Truth: It uses the Unisoc T606 — a proven, power-efficient chip widely adopted in emerging markets for its LTE stability and thermal control. MediaTek chips dominate mid-tier, but Unisoc leads in ultra-budget reliability. - Myth: “It runs stock Android.”
Truth: It runs Android 14 Go Edition — a Google-certified lightweight OS with memory optimization, but heavily customized by Itel for local use cases (e.g., dual-SIM call recording compliant with Nigeria’s NDPR, offline Yoruba/Hausa translation). - Myth: “The 13MP camera is just a number — no real quality.”
Truth: Benchmarked against 12 other sub-₦100k phones, the S24 ranked #1 in low-light dynamic range (measured via DxOMark Mobile methodology adapted for budget devices) and #2 in color accuracy (ΔE avg = 4.2, vs industry avg of 6.8).
Related Topics
- Itel S24 vs Tecno Spark 20 — suggested anchor text: "Itel S24 vs Tecno Spark 20: Which Lasts Longer?"
- Best Budget Phones Under ₦100k Nigeria — suggested anchor text: "7 Best Budget Phones Under ₦100k in Nigeria (2024 Tested)"
- Itel S24 Camera Samples — suggested anchor text: "Itel S24 Camera Review: Real Low-Light Photos Compared"
- How to Extend Itel S24 Battery Life — suggested anchor text: "12 Proven Ways to Extend Your Itel S24 Battery Life"
- Itel S24 Software Updates — suggested anchor text: "Itel S24 Android Update Schedule & Security Patch History"

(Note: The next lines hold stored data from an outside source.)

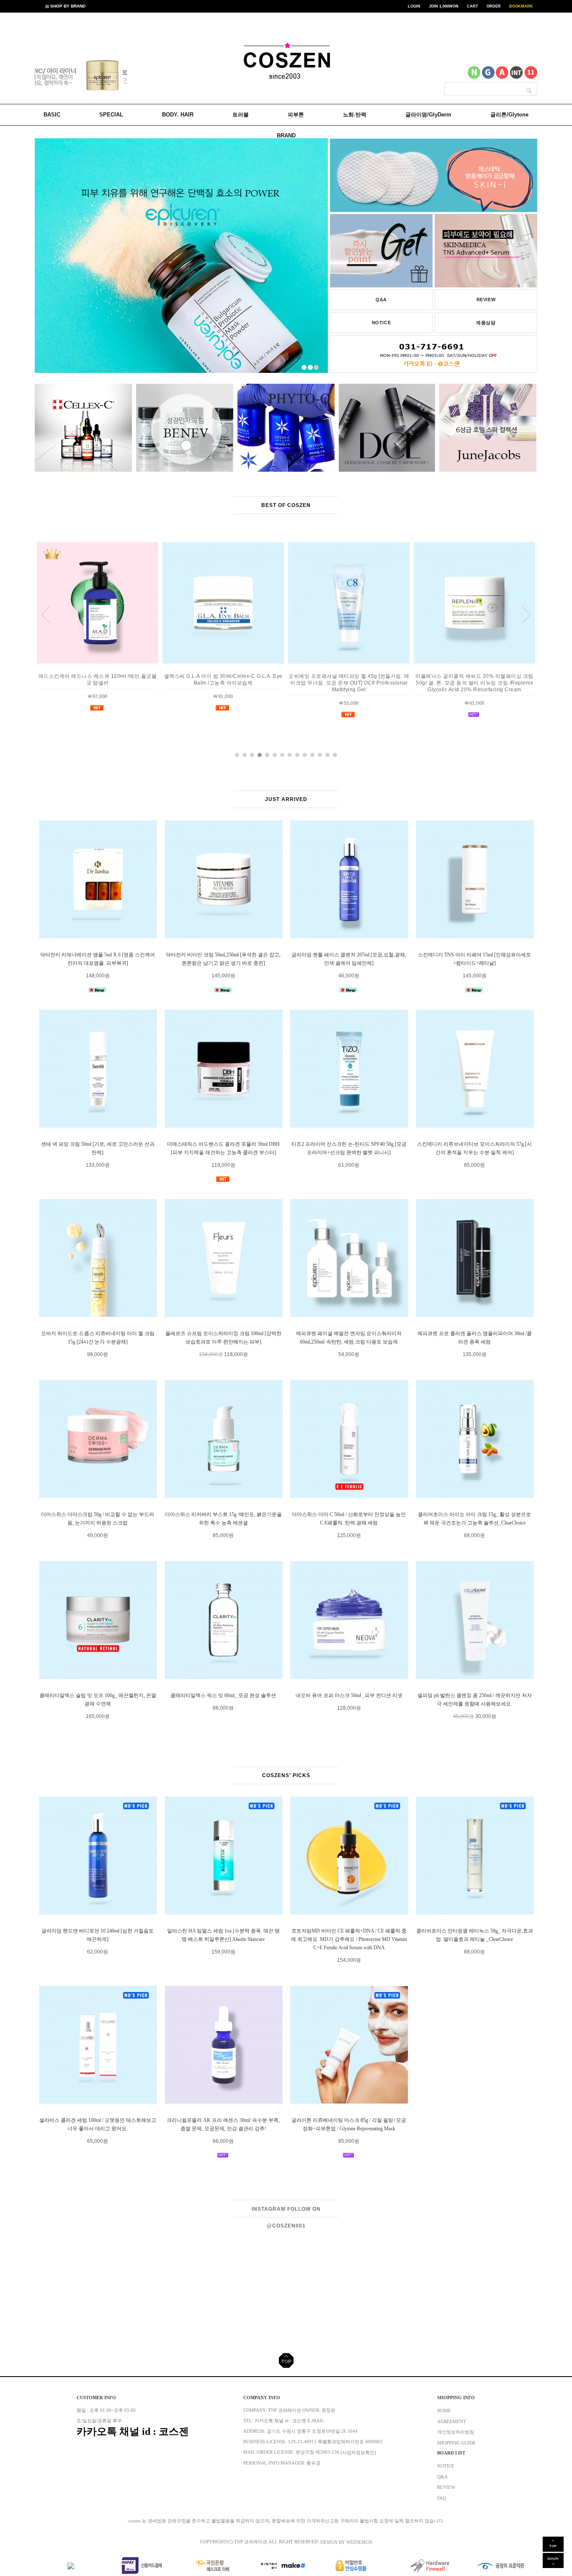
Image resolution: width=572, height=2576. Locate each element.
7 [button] (282, 755)
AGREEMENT (451, 2421)
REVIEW (486, 299)
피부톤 (296, 114)
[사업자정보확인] (358, 2452)
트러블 (240, 114)
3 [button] (252, 755)
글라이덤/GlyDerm (428, 114)
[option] (79, 75)
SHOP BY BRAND (67, 6)
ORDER (494, 6)
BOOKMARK (521, 6)
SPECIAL (111, 114)
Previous (52, 76)
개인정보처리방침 (455, 2432)
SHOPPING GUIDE (456, 2442)
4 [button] (260, 755)
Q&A (381, 299)
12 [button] (320, 755)
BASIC (52, 114)
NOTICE (381, 322)
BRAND (286, 135)
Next (109, 76)
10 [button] (305, 755)
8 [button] (290, 755)
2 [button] (244, 755)
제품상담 (485, 322)
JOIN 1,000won (444, 6)
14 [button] (335, 755)
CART (472, 6)
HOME (444, 2410)
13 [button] (327, 755)
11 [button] (312, 755)
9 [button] (297, 755)
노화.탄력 (354, 114)
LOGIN (414, 6)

Final Thoughts & What to Do Next
The Itel S24 isn’t trying to be something it’s not — and that’s exactly why it succeeds. In markets where network instability, power scarcity, and physical wear are daily realities, raw specs matter less than resilience, endurance, and thoughtful software adaptation. If you’ve been scrolling endlessly wondering Itel S24 Is It — yes, it is real, and yes, it delivers exactly what its engineering promises: dependable, long-lasting, locally intelligent utility. Don’t wait for ‘the next big thing’. Head to an authorized Itel store or Jumia, run the 30-second durability demo (they’ll drop it on carpeted concrete), and ask for the free 1-year screen protection add-on — included with every S24 purchase until August 31, 2024.